Your goal:
Recast every line of the material below as a numbered list, skipping any blank lines and omitting the pictures.

Item coordinate data:
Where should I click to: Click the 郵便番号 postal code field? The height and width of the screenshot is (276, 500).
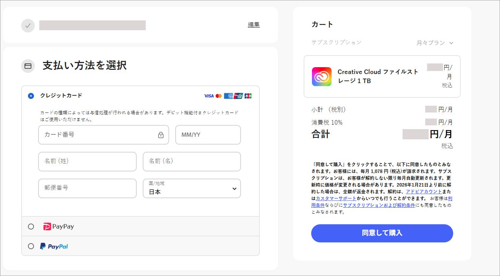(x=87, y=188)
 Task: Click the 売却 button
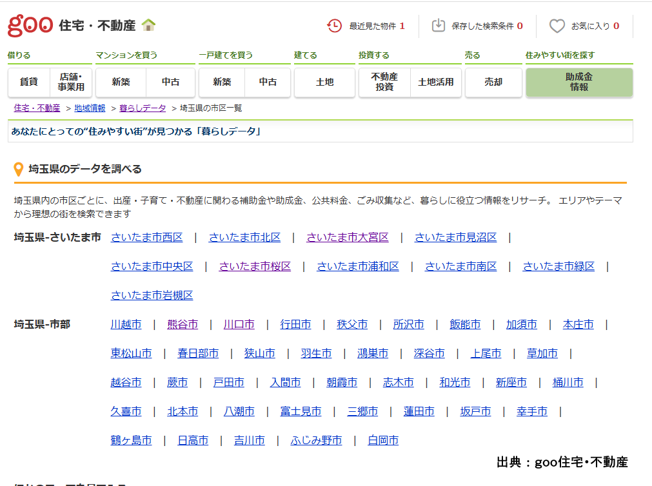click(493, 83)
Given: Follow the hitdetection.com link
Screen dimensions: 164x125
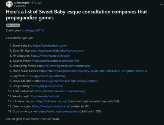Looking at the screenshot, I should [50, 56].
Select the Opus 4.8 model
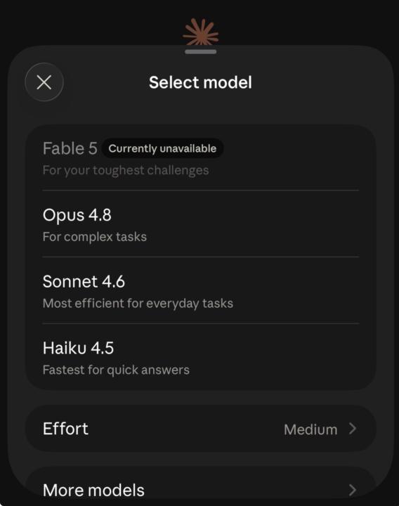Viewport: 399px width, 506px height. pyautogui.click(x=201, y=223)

Response:
1. Where should I click to: Click the 郵便番号 postal code field? The height and width of the screenshot is (276, 500).
2. (x=87, y=188)
3.  Task: Click the 売却 button
4. click(493, 83)
5. Given: Follow the hitdetection.com link
6. Screen dimensions: 164x125
7. Looking at the screenshot, I should [50, 56].
8. Select the Opus 4.8 model
9. Viewport: 399px width, 506px height. pyautogui.click(x=201, y=223)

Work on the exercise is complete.